Data compression example.

APC and ARC

The ACT consists of an APC (adaptive packet compression coder) and an ARC (adaptive rate controller), as shown in Figure 6.

Figure 6.

APC and ARC.

The ACP applies the compression techniques (DWT, ADPCM, and RLC) to the source packet generated by the application layer; in case of a sink node, it applies the inverse compression techniques (IDWT, IADPCM, and IRLC). The ARC controls the packet rate by reducing the number of transit packets in the relaying queue with the help of ADPCM and RLE. It is a reduced version of the APC without DWT. One may implement only the APC and then use only ADPCM and RLC for the ARC. If the APC and ARC are implemented separately, ADPCM and RLC component (or procedure) can be shared between the APC and the ARC.

__Supplied material__.

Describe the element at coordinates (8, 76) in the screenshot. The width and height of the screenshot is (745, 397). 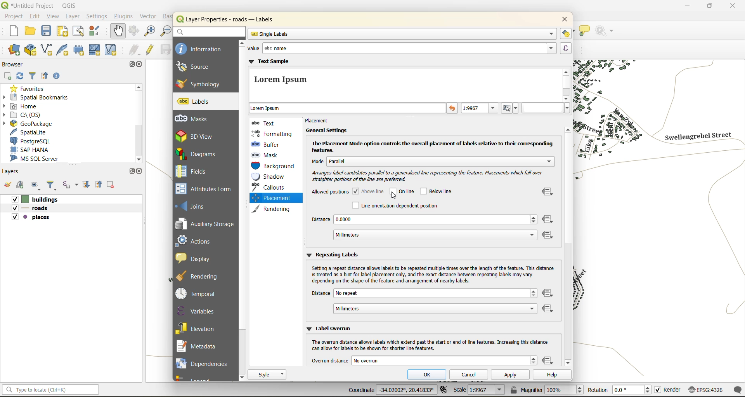
I see `add` at that location.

__Given problem__. In the data compression text, which compression techniques are listed in parentheses after "applies the compression techniques"? The lines above come from a separate source and are unrelated to the text.

__Response to this exercise__. DWT, ADPCM, and RLC